Hawaiian spiritual healer and transgender rights activist (1959–2013)

Melenie Mahinamalamalama Eleneke (December 25, 1959 – September 9, 2013) was an American transgender rights activist of the Transgender, Gender Variant, and Intersex Justice Project (TGIJP) in San Francisco, hula dancer and spiritual healer.

== Early life and education ==
Eleneke was born December 25, 1959, in Honolulu, Hawai’i. She was the youngest child of Jerett Kalani Eleneke and Alene Ku’ukama’aloha Parker Eleneke-Pa’s five children. Her siblings are Shalei, Wayne, Paul, and Charles Eleneke and Char Thompson.

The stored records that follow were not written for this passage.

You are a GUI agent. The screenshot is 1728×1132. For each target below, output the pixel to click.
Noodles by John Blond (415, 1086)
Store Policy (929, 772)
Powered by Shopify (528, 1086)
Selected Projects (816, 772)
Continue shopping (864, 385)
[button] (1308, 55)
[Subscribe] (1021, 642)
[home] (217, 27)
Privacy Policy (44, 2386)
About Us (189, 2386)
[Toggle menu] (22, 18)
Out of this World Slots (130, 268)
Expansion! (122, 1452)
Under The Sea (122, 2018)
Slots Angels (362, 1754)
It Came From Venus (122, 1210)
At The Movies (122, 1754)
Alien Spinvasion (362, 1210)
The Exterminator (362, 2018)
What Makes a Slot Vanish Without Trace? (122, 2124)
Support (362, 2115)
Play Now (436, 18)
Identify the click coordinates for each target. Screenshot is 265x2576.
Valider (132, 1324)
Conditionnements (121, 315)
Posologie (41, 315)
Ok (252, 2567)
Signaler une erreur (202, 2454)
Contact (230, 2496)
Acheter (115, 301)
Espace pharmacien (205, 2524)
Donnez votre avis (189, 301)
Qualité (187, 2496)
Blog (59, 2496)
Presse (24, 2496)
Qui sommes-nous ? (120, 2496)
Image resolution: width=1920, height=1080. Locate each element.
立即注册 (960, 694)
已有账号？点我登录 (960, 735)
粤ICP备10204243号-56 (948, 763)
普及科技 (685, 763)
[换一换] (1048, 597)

She attended Kailua High School in Honolulu and graduated in 1977. She transitioned while in high school.

She studied Social Justice at San Francisco State University.

== Activism ==

Eleneke was a long-serving community leader with TGIJP, starting in 2004. Among her different roles were member of the Leadership Team in 2007, director of Development and Administration from 2008-2009 and editor of the prison newsletter, Stiletto, from 2008. As part of her work, she visited trans people at California Medical Facility (CMF) in Vacaville and other prisons. She organized letter-writing events for prisoners in California and throughout the country. She offered workshops on spiritual healing to trans people coming out of prison and jail.

In February 2008, she and Miss Major Griffin-Gracy addressed the UN Committee on the Elimination of Racial Discrimination in Geneva, Switzerland on the lack of economic opportunity for transgender women of color in the United States.

Eleneke was an active member of The Ladies of Keolalaulani Halau and the House of Valenciaga . She was a founder of a transgender women of color hula group and a long-time leader in the Asian & Pacific Islander Wellness Center.

Melenie died on September 9, 2013, in Daly City, California.